TASK STATEMENT: Your job is to copy the data that follows exactly, every line included.

Pixel coordinate grounding data:
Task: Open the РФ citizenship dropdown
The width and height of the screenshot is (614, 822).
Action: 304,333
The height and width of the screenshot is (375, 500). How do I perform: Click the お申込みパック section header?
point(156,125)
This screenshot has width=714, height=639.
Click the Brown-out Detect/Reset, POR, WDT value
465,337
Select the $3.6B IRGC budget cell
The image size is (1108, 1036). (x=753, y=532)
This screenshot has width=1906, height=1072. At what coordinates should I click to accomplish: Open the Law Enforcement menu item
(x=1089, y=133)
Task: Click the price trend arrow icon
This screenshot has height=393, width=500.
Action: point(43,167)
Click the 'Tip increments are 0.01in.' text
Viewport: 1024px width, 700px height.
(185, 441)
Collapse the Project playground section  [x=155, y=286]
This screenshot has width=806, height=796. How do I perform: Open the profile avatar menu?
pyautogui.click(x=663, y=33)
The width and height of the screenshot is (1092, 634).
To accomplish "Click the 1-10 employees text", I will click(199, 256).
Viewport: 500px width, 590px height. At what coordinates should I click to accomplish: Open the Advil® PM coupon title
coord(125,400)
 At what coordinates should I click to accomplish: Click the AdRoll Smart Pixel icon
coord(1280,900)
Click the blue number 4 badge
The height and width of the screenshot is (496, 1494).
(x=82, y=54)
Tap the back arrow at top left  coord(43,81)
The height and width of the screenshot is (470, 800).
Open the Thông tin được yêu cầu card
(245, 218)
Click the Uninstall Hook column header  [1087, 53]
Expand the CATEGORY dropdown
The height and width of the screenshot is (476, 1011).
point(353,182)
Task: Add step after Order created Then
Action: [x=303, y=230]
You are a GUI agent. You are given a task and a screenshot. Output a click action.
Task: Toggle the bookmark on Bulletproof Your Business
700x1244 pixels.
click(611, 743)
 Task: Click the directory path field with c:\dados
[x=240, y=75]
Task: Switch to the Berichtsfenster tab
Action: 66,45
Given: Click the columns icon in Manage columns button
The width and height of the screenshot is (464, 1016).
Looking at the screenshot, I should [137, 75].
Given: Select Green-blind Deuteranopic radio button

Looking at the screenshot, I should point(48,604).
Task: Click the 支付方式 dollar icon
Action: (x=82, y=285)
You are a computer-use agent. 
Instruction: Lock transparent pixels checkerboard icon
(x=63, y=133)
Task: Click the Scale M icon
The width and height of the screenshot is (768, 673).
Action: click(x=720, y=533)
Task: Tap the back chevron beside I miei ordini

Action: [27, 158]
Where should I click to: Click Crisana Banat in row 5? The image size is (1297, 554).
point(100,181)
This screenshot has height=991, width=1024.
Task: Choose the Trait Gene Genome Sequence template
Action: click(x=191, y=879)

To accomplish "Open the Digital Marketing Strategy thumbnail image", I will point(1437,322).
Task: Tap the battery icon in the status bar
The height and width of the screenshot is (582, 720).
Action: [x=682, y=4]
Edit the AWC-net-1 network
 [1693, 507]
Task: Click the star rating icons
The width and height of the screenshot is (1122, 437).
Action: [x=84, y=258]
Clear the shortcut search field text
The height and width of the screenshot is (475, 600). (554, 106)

EXERCISE RESPONSE:
Task: Open the РФ citizenship dropdown
The width and height of the screenshot is (614, 822).
Action: 304,333
The height and width of the screenshot is (375, 500). How do I perform: Click the お申込みパック section header?
point(156,125)
This screenshot has width=714, height=639.
Click the Brown-out Detect/Reset, POR, WDT value
465,337
Select the $3.6B IRGC budget cell
The image size is (1108, 1036). (x=753, y=532)
This screenshot has width=1906, height=1072. At what coordinates should I click to accomplish: Open the Law Enforcement menu item
(x=1089, y=133)
Task: Click the price trend arrow icon
This screenshot has height=393, width=500.
Action: point(43,167)
Click the 'Tip increments are 0.01in.' text
Viewport: 1024px width, 700px height.
(185, 441)
Collapse the Project playground section  [x=155, y=286]
This screenshot has width=806, height=796. How do I perform: Open the profile avatar menu?
pyautogui.click(x=663, y=33)
The width and height of the screenshot is (1092, 634).
To accomplish "Click the 1-10 employees text", I will click(199, 256).
Viewport: 500px width, 590px height. At what coordinates should I click to accomplish: Open the Advil® PM coupon title
coord(125,400)
 At what coordinates should I click to accomplish: Click the AdRoll Smart Pixel icon
coord(1280,900)
Click the blue number 4 badge
The height and width of the screenshot is (496, 1494).
(x=82, y=54)
Tap the back arrow at top left  coord(43,81)
The height and width of the screenshot is (470, 800).
Open the Thông tin được yêu cầu card
(245, 218)
Click the Uninstall Hook column header  [1087, 53]
Expand the CATEGORY dropdown
The height and width of the screenshot is (476, 1011).
point(353,182)
Task: Add step after Order created Then
Action: [x=303, y=230]
You are a GUI agent. You are given a task and a screenshot. Output a click action.
Task: Toggle the bookmark on Bulletproof Your Business
700x1244 pixels.
click(611, 743)
 Task: Click the directory path field with c:\dados
[x=240, y=75]
Task: Switch to the Berichtsfenster tab
Action: 66,45
Given: Click the columns icon in Manage columns button
The width and height of the screenshot is (464, 1016).
Looking at the screenshot, I should [137, 75].
Given: Select Green-blind Deuteranopic radio button

Looking at the screenshot, I should point(48,604).
Task: Click the 支付方式 dollar icon
Action: (x=82, y=285)
You are a computer-use agent. 
Instruction: Lock transparent pixels checkerboard icon
(x=63, y=133)
Task: Click the Scale M icon
The width and height of the screenshot is (768, 673).
Action: click(x=720, y=533)
Task: Tap the back chevron beside I miei ordini

Action: [27, 158]
Where should I click to: Click Crisana Banat in row 5? The image size is (1297, 554).
point(100,181)
This screenshot has height=991, width=1024.
Task: Choose the Trait Gene Genome Sequence template
Action: click(x=191, y=879)

To accomplish "Open the Digital Marketing Strategy thumbnail image", I will point(1437,322).
Task: Tap the battery icon in the status bar
The height and width of the screenshot is (582, 720).
Action: [x=682, y=4]
Edit the AWC-net-1 network
 [1693, 507]
Task: Click the star rating icons
The width and height of the screenshot is (1122, 437).
Action: [x=84, y=258]
Clear the shortcut search field text
The height and width of the screenshot is (475, 600). (554, 106)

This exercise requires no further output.